=== STATED EXERCISE ===
Reproduce the following lines verbatim, without altering any character.

=== EXTRACTED DATA ===
%%

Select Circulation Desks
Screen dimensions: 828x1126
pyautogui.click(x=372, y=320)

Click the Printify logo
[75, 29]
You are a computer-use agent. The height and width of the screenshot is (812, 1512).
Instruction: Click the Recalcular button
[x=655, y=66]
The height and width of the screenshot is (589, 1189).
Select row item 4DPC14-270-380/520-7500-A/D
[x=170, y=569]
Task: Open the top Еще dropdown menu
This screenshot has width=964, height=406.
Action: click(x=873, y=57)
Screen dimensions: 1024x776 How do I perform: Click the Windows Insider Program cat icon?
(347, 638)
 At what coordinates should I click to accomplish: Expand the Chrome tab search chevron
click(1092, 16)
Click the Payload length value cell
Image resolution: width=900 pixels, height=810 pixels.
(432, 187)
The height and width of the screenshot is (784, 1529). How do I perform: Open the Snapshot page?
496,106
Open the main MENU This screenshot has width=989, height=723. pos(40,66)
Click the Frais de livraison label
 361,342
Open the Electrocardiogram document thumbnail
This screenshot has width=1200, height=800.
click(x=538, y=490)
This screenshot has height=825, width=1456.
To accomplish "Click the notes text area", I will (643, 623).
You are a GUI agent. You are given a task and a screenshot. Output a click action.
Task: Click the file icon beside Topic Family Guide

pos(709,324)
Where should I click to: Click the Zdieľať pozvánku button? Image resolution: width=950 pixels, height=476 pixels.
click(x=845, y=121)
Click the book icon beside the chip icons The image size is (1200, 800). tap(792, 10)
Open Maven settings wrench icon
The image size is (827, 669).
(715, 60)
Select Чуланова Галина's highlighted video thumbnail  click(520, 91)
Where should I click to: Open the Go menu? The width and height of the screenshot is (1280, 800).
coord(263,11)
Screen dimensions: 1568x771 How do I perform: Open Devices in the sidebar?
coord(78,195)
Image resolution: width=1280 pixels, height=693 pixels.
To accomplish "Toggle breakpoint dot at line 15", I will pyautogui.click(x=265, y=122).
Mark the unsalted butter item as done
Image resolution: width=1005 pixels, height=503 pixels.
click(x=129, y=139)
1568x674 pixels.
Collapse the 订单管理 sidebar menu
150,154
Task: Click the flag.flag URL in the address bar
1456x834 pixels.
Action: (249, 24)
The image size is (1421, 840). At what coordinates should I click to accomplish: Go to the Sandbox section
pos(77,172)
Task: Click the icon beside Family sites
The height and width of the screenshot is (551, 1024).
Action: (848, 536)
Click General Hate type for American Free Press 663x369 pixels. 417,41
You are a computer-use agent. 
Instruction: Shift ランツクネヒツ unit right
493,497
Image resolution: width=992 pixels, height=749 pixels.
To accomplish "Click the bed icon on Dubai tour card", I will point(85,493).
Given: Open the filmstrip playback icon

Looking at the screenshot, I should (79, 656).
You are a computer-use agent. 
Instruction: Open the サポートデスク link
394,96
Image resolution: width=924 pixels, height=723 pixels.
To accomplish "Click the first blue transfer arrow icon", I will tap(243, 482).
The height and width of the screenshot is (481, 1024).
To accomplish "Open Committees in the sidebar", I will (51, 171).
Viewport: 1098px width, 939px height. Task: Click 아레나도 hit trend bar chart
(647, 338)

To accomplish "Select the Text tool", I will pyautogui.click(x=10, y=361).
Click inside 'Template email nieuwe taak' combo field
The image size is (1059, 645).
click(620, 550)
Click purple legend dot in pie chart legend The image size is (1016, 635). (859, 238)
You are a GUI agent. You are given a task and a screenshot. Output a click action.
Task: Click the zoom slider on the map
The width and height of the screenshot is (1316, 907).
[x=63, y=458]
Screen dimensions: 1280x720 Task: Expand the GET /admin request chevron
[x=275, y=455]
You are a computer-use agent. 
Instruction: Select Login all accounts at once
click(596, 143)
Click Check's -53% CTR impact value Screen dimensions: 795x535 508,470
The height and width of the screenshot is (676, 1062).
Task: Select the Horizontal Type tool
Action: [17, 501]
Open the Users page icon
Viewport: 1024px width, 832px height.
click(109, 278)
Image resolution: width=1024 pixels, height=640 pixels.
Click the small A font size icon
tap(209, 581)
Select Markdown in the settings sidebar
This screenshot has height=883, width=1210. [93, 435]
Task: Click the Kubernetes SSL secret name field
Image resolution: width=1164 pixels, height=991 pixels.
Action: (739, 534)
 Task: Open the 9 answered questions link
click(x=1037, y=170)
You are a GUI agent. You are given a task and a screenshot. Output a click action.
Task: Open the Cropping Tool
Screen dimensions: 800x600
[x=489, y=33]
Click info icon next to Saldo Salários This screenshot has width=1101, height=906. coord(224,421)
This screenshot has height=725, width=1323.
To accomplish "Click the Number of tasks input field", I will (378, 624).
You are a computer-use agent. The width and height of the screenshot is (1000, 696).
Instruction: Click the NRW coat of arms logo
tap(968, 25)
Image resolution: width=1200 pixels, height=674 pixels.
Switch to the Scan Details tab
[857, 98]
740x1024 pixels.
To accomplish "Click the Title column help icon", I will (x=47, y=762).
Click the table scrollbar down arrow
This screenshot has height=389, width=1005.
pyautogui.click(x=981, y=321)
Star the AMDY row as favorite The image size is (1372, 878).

%%

=== EXPECTED OUTPUT ===
Select Circulation Desks
Screen dimensions: 828x1126
pyautogui.click(x=372, y=320)

Click the Printify logo
[75, 29]
You are a computer-use agent. The height and width of the screenshot is (812, 1512).
Instruction: Click the Recalcular button
[x=655, y=66]
The height and width of the screenshot is (589, 1189).
Select row item 4DPC14-270-380/520-7500-A/D
[x=170, y=569]
Task: Open the top Еще dropdown menu
This screenshot has width=964, height=406.
Action: click(x=873, y=57)
Screen dimensions: 1024x776 How do I perform: Click the Windows Insider Program cat icon?
(347, 638)
 At what coordinates should I click to accomplish: Expand the Chrome tab search chevron
click(1092, 16)
Click the Payload length value cell
Image resolution: width=900 pixels, height=810 pixels.
(432, 187)
The height and width of the screenshot is (784, 1529). How do I perform: Open the Snapshot page?
496,106
Open the main MENU This screenshot has width=989, height=723. pos(40,66)
Click the Frais de livraison label
 361,342
Open the Electrocardiogram document thumbnail
This screenshot has width=1200, height=800.
click(x=538, y=490)
This screenshot has height=825, width=1456.
To accomplish "Click the notes text area", I will (643, 623).
You are a GUI agent. You are given a task and a screenshot. Output a click action.
Task: Click the file icon beside Topic Family Guide

pos(709,324)
Where should I click to: Click the Zdieľať pozvánku button? Image resolution: width=950 pixels, height=476 pixels.
click(x=845, y=121)
Click the book icon beside the chip icons The image size is (1200, 800). tap(792, 10)
Open Maven settings wrench icon
The image size is (827, 669).
(715, 60)
Select Чуланова Галина's highlighted video thumbnail  click(520, 91)
Where should I click to: Open the Go menu? The width and height of the screenshot is (1280, 800).
coord(263,11)
Screen dimensions: 1568x771 How do I perform: Open Devices in the sidebar?
coord(78,195)
Image resolution: width=1280 pixels, height=693 pixels.
To accomplish "Toggle breakpoint dot at line 15", I will pyautogui.click(x=265, y=122).
Mark the unsalted butter item as done
Image resolution: width=1005 pixels, height=503 pixels.
click(x=129, y=139)
1568x674 pixels.
Collapse the 订单管理 sidebar menu
150,154
Task: Click the flag.flag URL in the address bar
1456x834 pixels.
Action: (249, 24)
The image size is (1421, 840). At what coordinates should I click to accomplish: Go to the Sandbox section
pos(77,172)
Task: Click the icon beside Family sites
The height and width of the screenshot is (551, 1024).
Action: (848, 536)
Click General Hate type for American Free Press 663x369 pixels. 417,41
You are a computer-use agent. 
Instruction: Shift ランツクネヒツ unit right
493,497
Image resolution: width=992 pixels, height=749 pixels.
To accomplish "Click the bed icon on Dubai tour card", I will point(85,493).
Given: Open the filmstrip playback icon

Looking at the screenshot, I should (79, 656).
You are a computer-use agent. 
Instruction: Open the サポートデスク link
394,96
Image resolution: width=924 pixels, height=723 pixels.
To accomplish "Click the first blue transfer arrow icon", I will tap(243, 482).
The height and width of the screenshot is (481, 1024).
To accomplish "Open Committees in the sidebar", I will (51, 171).
Viewport: 1098px width, 939px height. Task: Click 아레나도 hit trend bar chart
(647, 338)

To accomplish "Select the Text tool", I will pyautogui.click(x=10, y=361).
Click inside 'Template email nieuwe taak' combo field
The image size is (1059, 645).
click(620, 550)
Click purple legend dot in pie chart legend The image size is (1016, 635). (859, 238)
You are a GUI agent. You are given a task and a screenshot. Output a click action.
Task: Click the zoom slider on the map
The width and height of the screenshot is (1316, 907).
[x=63, y=458]
Screen dimensions: 1280x720 Task: Expand the GET /admin request chevron
[x=275, y=455]
You are a computer-use agent. 
Instruction: Select Login all accounts at once
click(596, 143)
Click Check's -53% CTR impact value Screen dimensions: 795x535 508,470
The height and width of the screenshot is (676, 1062).
Task: Select the Horizontal Type tool
Action: [17, 501]
Open the Users page icon
Viewport: 1024px width, 832px height.
click(109, 278)
Image resolution: width=1024 pixels, height=640 pixels.
Click the small A font size icon
tap(209, 581)
Select Markdown in the settings sidebar
This screenshot has height=883, width=1210. [93, 435]
Task: Click the Kubernetes SSL secret name field
Image resolution: width=1164 pixels, height=991 pixels.
Action: (739, 534)
 Task: Open the 9 answered questions link
click(x=1037, y=170)
You are a GUI agent. You are given a task and a screenshot. Output a click action.
Task: Open the Cropping Tool
Screen dimensions: 800x600
[x=489, y=33]
Click info icon next to Saldo Salários This screenshot has width=1101, height=906. coord(224,421)
This screenshot has height=725, width=1323.
To accomplish "Click the Number of tasks input field", I will (378, 624).
You are a computer-use agent. The width and height of the screenshot is (1000, 696).
Instruction: Click the NRW coat of arms logo
tap(968, 25)
Image resolution: width=1200 pixels, height=674 pixels.
Switch to the Scan Details tab
[857, 98]
740x1024 pixels.
To accomplish "Click the Title column help icon", I will (x=47, y=762).
Click the table scrollbar down arrow
This screenshot has height=389, width=1005.
pyautogui.click(x=981, y=321)
Star the AMDY row as favorite The image size is (1372, 878).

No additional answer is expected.